| Objective |
Copy out the items word for word, from the very beginning down to and including the line that contains "What do you see at coordinates (1306, 159)".
------------------------------------------------------------
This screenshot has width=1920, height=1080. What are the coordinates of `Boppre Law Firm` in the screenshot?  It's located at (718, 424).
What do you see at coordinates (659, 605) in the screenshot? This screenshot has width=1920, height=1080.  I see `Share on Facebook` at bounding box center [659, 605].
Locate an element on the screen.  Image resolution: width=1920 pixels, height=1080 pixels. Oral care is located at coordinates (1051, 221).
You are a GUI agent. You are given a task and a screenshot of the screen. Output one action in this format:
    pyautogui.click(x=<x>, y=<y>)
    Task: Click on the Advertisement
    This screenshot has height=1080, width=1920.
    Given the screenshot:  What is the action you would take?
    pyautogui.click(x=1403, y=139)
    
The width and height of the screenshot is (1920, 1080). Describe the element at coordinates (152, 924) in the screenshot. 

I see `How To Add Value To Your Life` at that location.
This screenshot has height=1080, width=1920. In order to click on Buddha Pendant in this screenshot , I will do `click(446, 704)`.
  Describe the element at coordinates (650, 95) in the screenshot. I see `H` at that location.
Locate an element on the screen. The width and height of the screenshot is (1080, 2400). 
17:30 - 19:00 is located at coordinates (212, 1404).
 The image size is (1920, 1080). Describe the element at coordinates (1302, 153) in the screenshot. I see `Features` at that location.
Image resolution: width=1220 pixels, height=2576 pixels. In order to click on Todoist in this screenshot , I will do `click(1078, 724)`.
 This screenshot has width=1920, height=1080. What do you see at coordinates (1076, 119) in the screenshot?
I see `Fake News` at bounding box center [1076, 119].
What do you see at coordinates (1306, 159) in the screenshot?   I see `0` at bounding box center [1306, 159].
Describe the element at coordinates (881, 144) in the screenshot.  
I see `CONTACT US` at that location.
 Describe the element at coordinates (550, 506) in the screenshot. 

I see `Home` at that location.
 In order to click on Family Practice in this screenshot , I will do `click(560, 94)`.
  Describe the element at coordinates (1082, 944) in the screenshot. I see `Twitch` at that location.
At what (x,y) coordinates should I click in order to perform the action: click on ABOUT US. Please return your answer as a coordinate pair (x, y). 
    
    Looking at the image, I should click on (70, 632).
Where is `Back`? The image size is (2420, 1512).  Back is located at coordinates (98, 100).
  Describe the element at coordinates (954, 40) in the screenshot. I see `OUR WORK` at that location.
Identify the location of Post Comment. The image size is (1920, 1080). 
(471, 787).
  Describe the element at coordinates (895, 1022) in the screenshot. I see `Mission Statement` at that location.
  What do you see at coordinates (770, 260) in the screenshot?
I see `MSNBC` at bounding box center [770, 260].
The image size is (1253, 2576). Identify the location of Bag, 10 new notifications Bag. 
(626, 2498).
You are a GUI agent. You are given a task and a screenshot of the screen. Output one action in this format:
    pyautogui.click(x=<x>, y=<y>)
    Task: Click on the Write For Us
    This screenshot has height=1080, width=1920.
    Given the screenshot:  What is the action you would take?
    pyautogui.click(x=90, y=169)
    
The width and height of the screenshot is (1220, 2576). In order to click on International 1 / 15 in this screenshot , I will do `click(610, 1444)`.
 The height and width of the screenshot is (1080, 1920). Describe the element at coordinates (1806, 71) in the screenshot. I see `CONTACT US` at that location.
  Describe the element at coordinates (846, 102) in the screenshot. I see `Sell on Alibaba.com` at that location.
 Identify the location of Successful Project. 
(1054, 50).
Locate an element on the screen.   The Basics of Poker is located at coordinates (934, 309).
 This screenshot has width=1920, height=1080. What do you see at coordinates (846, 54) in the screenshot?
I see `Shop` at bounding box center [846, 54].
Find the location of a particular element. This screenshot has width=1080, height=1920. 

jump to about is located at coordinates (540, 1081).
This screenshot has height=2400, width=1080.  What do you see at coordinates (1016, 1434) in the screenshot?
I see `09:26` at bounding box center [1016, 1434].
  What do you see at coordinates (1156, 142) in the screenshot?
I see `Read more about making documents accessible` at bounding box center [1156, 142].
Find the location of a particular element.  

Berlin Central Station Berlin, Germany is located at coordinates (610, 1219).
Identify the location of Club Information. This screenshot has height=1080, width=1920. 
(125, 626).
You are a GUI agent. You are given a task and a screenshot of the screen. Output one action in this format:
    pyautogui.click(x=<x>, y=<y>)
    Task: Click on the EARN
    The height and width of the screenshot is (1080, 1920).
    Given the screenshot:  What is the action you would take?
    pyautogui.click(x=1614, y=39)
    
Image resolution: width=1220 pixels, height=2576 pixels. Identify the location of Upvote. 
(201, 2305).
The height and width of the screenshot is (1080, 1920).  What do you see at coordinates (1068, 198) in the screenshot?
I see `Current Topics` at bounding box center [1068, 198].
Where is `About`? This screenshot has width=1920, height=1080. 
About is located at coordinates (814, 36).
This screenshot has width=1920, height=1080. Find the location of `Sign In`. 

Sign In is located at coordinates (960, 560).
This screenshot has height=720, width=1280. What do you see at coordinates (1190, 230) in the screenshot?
------------------------------------------------------------
| Exercise answer |
This screenshot has width=1920, height=1080. What are the coordinates of `Boppre Law Firm` in the screenshot?  It's located at (718, 424).
What do you see at coordinates (659, 605) in the screenshot? This screenshot has width=1920, height=1080.  I see `Share on Facebook` at bounding box center [659, 605].
Locate an element on the screen.  Image resolution: width=1920 pixels, height=1080 pixels. Oral care is located at coordinates (1051, 221).
You are a GUI agent. You are given a task and a screenshot of the screen. Output one action in this format:
    pyautogui.click(x=<x>, y=<y>)
    Task: Click on the Advertisement
    This screenshot has height=1080, width=1920.
    Given the screenshot:  What is the action you would take?
    pyautogui.click(x=1403, y=139)
    
The width and height of the screenshot is (1920, 1080). Describe the element at coordinates (152, 924) in the screenshot. 

I see `How To Add Value To Your Life` at that location.
This screenshot has height=1080, width=1920. In order to click on Buddha Pendant in this screenshot , I will do `click(446, 704)`.
  Describe the element at coordinates (650, 95) in the screenshot. I see `H` at that location.
Locate an element on the screen. The width and height of the screenshot is (1080, 2400). 
17:30 - 19:00 is located at coordinates (212, 1404).
 The image size is (1920, 1080). Describe the element at coordinates (1302, 153) in the screenshot. I see `Features` at that location.
Image resolution: width=1220 pixels, height=2576 pixels. In order to click on Todoist in this screenshot , I will do `click(1078, 724)`.
 This screenshot has width=1920, height=1080. What do you see at coordinates (1076, 119) in the screenshot?
I see `Fake News` at bounding box center [1076, 119].
What do you see at coordinates (1306, 159) in the screenshot?   I see `0` at bounding box center [1306, 159].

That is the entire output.